Indomethacin does not inhibit the anabolic effect of parathyroid hormone on the long bones of rats

Abstract

Chronic administration of parathyroid hormone, hPTH 1-34, increased bone mass in normocalcemic, young rats [6]. Since PTH can stimulate prostaglandin E₂ (PGE₂) production in bonein vitro, and since PGE₂ can stimulate bone formation, the anabolic effect of PTH could be mediated by PGE₂. To test this hypothesis, experiments were done to determine if indomethacin, which blocks endogeneous PG production, would inhibit the anabolic response of bone to PTH. In the first experiment, male Sprague-Dawley rats, 70–100 g, in groups of five, were treated for 12 days with either hPTH 1-34, 8 μg/100g/day; PTH vehicle; indomethacin, 2 mg/kg/day; or a combination of PTH and indomethacin.
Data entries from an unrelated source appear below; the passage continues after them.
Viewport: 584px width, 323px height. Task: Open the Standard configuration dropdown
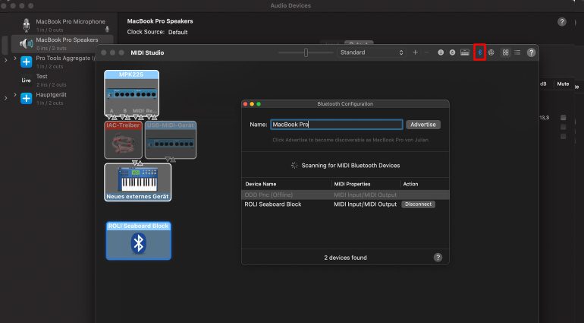point(372,52)
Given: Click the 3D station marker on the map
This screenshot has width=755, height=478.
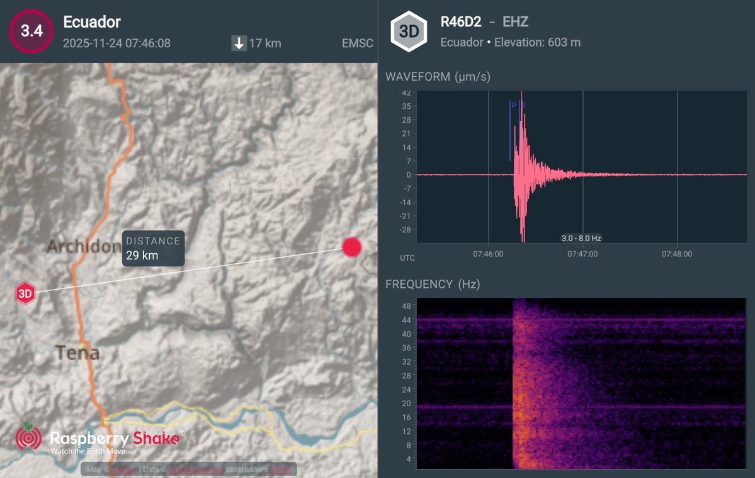Looking at the screenshot, I should [x=25, y=293].
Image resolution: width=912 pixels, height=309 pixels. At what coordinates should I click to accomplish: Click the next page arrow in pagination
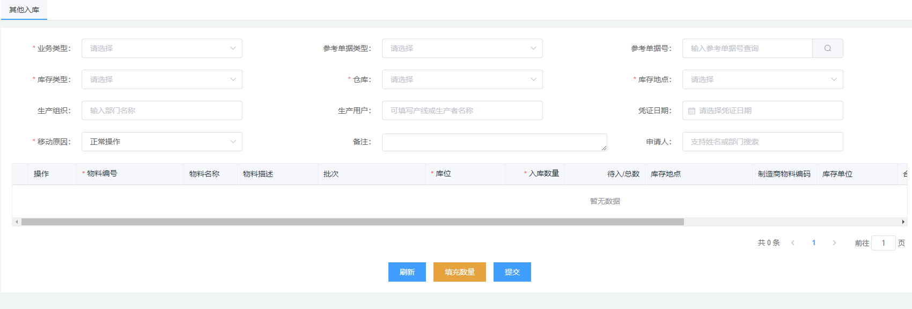click(x=834, y=243)
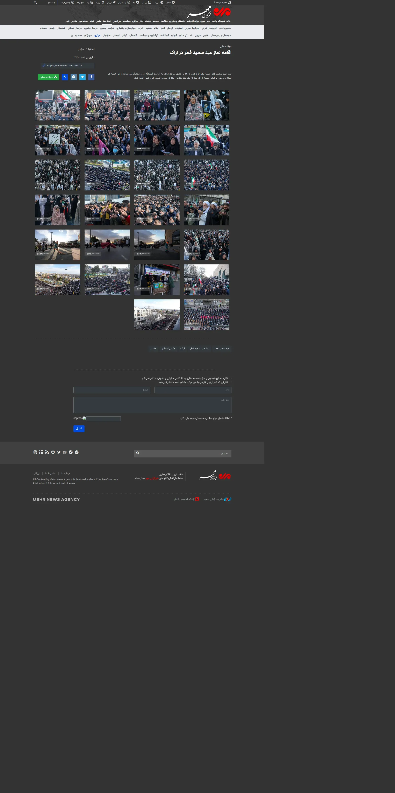The image size is (395, 793).
Task: Share the article via WhatsApp
Action: pos(65,77)
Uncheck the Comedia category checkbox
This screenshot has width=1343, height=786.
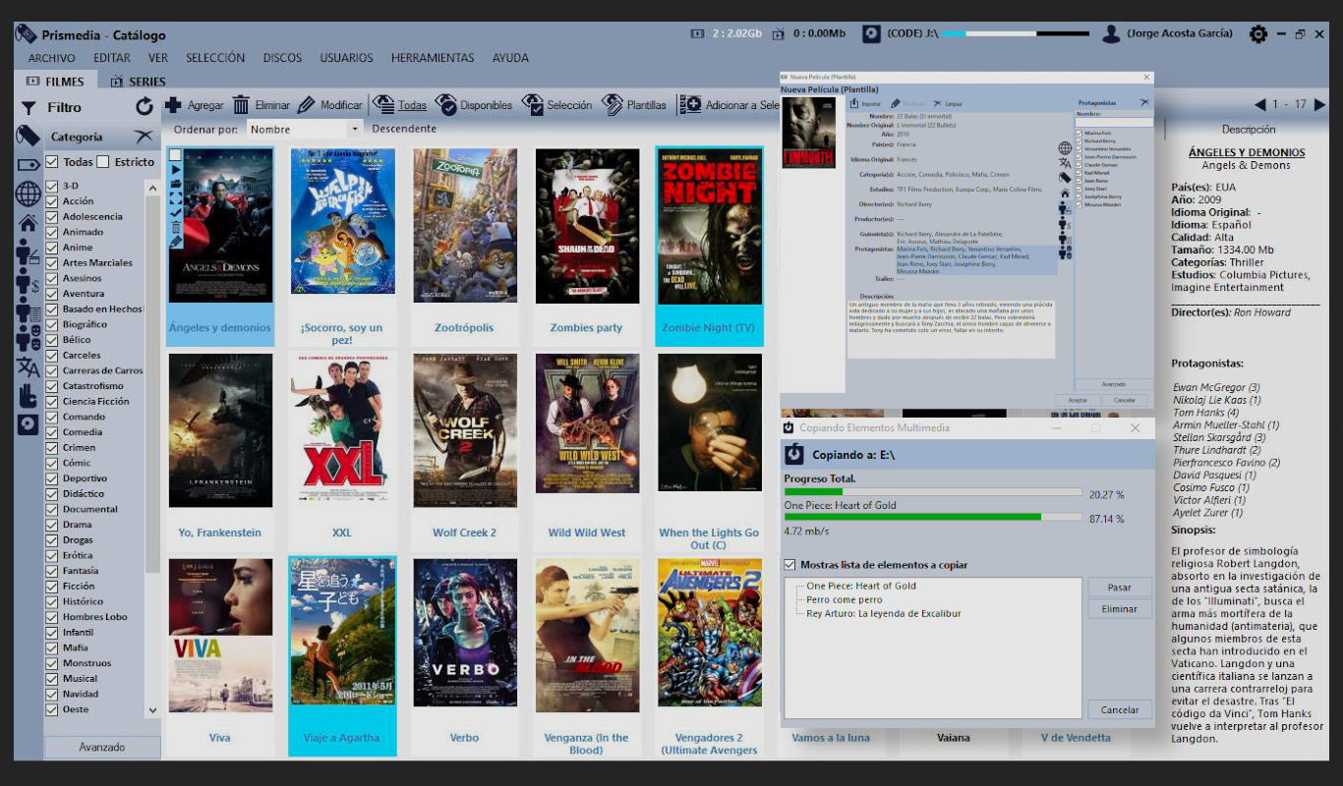click(x=53, y=432)
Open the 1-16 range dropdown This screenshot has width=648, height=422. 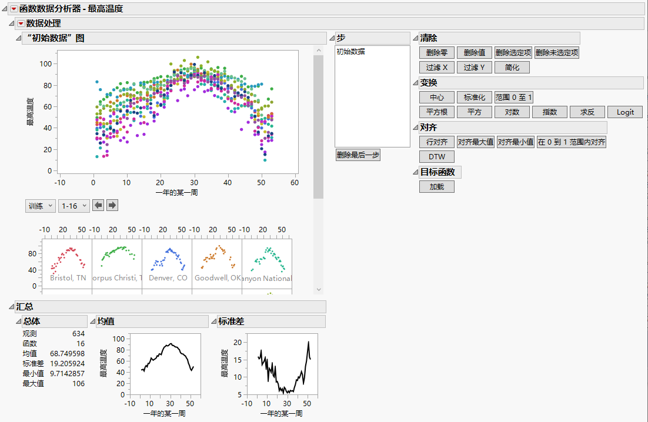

In the second experiment, groups of 6 rats each were given vehicle or hPTH 1-34, 8 μg/100g/day, in combination with indomethacin, 0, 1, 2, or 4 mg/kg/day. Subcutaneous injections of PTH were given once daily and indomethacin was given orally in divided doses, twice a day. Rats were killed on day 12 in both experiments; their sera were analyzed and the trabecular and cortical bone of distal femurs processed to determine calcium (Ca) and hydroxyproline content and dry weight. PTH and indomethacin had no significant effect on serum Ca, phosphate, alkaline phosphatase, urea nitrogen and creatinine, or systemic and long-bone linear growth. In rats treated with PTH alone or in combination with indomethacin, bone Ca of distal femurs increased by 28–44%; dry weight by 29–41%, and hydroxyproline by 17–45%. Indomethacin alone had no effect on bone growth. Since indomethacin did not block the anabolic effect of hPTH 1-34, we concluded that the anabolic effect of PGHin vivo was unlikely to be mediated by prostaglandins.